Dataset entries:

============

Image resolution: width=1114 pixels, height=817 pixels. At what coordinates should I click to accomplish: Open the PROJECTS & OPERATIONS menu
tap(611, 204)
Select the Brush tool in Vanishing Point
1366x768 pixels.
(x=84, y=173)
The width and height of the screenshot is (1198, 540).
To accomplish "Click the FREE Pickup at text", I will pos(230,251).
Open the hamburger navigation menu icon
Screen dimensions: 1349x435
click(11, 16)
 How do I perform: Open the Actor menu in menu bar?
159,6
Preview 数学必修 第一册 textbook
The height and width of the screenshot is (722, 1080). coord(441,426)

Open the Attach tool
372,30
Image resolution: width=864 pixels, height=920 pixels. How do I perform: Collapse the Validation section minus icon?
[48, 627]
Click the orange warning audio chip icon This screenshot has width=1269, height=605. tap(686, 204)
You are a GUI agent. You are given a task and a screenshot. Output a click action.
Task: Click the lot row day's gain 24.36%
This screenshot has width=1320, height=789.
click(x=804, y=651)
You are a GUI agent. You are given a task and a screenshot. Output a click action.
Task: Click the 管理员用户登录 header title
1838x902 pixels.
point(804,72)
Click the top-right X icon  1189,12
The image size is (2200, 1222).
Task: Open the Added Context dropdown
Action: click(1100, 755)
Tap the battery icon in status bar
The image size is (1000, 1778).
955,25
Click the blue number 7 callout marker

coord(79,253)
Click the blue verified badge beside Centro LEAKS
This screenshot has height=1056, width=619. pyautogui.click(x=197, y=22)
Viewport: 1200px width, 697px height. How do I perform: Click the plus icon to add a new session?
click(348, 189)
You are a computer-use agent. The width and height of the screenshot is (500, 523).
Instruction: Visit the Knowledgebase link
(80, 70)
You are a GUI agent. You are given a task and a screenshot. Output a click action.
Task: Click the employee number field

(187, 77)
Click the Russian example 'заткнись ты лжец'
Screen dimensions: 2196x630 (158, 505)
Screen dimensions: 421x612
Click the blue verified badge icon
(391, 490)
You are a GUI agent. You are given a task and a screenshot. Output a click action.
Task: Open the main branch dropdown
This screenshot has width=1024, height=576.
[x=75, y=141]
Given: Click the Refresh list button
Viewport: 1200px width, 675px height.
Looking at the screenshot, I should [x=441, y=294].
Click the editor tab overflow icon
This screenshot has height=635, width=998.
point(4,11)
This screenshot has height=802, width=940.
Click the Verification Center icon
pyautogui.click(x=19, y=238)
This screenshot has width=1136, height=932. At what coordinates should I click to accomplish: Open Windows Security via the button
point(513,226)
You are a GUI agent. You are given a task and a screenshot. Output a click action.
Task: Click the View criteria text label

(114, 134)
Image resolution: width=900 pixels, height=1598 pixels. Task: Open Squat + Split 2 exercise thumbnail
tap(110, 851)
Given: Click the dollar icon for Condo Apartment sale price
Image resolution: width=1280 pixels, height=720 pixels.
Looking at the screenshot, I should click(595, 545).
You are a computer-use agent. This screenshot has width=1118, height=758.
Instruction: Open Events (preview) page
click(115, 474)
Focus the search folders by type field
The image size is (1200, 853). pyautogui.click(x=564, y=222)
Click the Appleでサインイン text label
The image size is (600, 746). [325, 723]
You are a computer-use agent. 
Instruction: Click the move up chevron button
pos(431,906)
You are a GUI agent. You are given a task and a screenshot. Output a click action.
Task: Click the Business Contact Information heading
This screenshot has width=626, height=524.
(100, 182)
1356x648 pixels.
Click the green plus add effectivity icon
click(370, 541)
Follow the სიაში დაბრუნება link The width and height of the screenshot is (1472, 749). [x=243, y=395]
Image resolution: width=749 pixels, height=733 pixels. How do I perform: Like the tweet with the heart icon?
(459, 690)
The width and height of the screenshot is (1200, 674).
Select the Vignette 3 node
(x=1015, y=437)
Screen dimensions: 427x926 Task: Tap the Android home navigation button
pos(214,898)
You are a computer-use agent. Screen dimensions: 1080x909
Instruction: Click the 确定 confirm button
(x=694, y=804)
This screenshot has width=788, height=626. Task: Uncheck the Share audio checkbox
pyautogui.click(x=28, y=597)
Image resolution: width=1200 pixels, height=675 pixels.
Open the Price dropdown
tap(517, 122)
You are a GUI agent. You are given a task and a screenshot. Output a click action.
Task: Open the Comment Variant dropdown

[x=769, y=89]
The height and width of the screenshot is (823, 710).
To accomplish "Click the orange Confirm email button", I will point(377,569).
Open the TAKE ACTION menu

============

What you are asked to do: The response must consist of all the data, reproduced without alteration.

Response area:
Image resolution: width=1114 pixels, height=817 pixels. At what coordinates should I click to accomplish: Open the PROJECTS & OPERATIONS menu
tap(611, 204)
Select the Brush tool in Vanishing Point
1366x768 pixels.
(x=84, y=173)
The width and height of the screenshot is (1198, 540).
To accomplish "Click the FREE Pickup at text", I will pos(230,251).
Open the hamburger navigation menu icon
Screen dimensions: 1349x435
click(11, 16)
 How do I perform: Open the Actor menu in menu bar?
159,6
Preview 数学必修 第一册 textbook
The height and width of the screenshot is (722, 1080). coord(441,426)

Open the Attach tool
372,30
Image resolution: width=864 pixels, height=920 pixels. How do I perform: Collapse the Validation section minus icon?
[48, 627]
Click the orange warning audio chip icon This screenshot has width=1269, height=605. tap(686, 204)
You are a GUI agent. You are given a task and a screenshot. Output a click action.
Task: Click the lot row day's gain 24.36%
This screenshot has width=1320, height=789.
click(x=804, y=651)
You are a GUI agent. You are given a task and a screenshot. Output a click action.
Task: Click the 管理员用户登录 header title
1838x902 pixels.
point(804,72)
Click the top-right X icon  1189,12
The image size is (2200, 1222).
Task: Open the Added Context dropdown
Action: click(1100, 755)
Tap the battery icon in status bar
The image size is (1000, 1778).
955,25
Click the blue number 7 callout marker

coord(79,253)
Click the blue verified badge beside Centro LEAKS
This screenshot has height=1056, width=619. pyautogui.click(x=197, y=22)
Viewport: 1200px width, 697px height. How do I perform: Click the plus icon to add a new session?
click(348, 189)
You are a computer-use agent. The width and height of the screenshot is (500, 523).
Instruction: Visit the Knowledgebase link
(80, 70)
You are a GUI agent. You are given a task and a screenshot. Output a click action.
Task: Click the employee number field

(187, 77)
Click the Russian example 'заткнись ты лжец'
Screen dimensions: 2196x630 (158, 505)
Screen dimensions: 421x612
Click the blue verified badge icon
(391, 490)
You are a GUI agent. You are given a task and a screenshot. Output a click action.
Task: Open the main branch dropdown
This screenshot has width=1024, height=576.
[x=75, y=141]
Given: Click the Refresh list button
Viewport: 1200px width, 675px height.
Looking at the screenshot, I should [x=441, y=294].
Click the editor tab overflow icon
This screenshot has height=635, width=998.
point(4,11)
This screenshot has height=802, width=940.
Click the Verification Center icon
pyautogui.click(x=19, y=238)
This screenshot has width=1136, height=932. At what coordinates should I click to accomplish: Open Windows Security via the button
point(513,226)
You are a GUI agent. You are given a task and a screenshot. Output a click action.
Task: Click the View criteria text label

(114, 134)
Image resolution: width=900 pixels, height=1598 pixels. Task: Open Squat + Split 2 exercise thumbnail
tap(110, 851)
Given: Click the dollar icon for Condo Apartment sale price
Image resolution: width=1280 pixels, height=720 pixels.
Looking at the screenshot, I should click(595, 545).
You are a computer-use agent. This screenshot has width=1118, height=758.
Instruction: Open Events (preview) page
click(115, 474)
Focus the search folders by type field
The image size is (1200, 853). pyautogui.click(x=564, y=222)
Click the Appleでサインイン text label
The image size is (600, 746). [325, 723]
You are a computer-use agent. 
Instruction: Click the move up chevron button
pos(431,906)
You are a GUI agent. You are given a task and a screenshot. Output a click action.
Task: Click the Business Contact Information heading
This screenshot has width=626, height=524.
(100, 182)
1356x648 pixels.
Click the green plus add effectivity icon
click(370, 541)
Follow the სიაში დაბრუნება link The width and height of the screenshot is (1472, 749). [x=243, y=395]
Image resolution: width=749 pixels, height=733 pixels. How do I perform: Like the tweet with the heart icon?
(459, 690)
The width and height of the screenshot is (1200, 674).
Select the Vignette 3 node
(x=1015, y=437)
Screen dimensions: 427x926 Task: Tap the Android home navigation button
pos(214,898)
You are a computer-use agent. Screen dimensions: 1080x909
Instruction: Click the 确定 confirm button
(x=694, y=804)
This screenshot has width=788, height=626. Task: Uncheck the Share audio checkbox
pyautogui.click(x=28, y=597)
Image resolution: width=1200 pixels, height=675 pixels.
Open the Price dropdown
tap(517, 122)
You are a GUI agent. You are given a task and a screenshot. Output a click action.
Task: Open the Comment Variant dropdown

[x=769, y=89]
The height and width of the screenshot is (823, 710).
To accomplish "Click the orange Confirm email button", I will point(377,569).
Open the TAKE ACTION menu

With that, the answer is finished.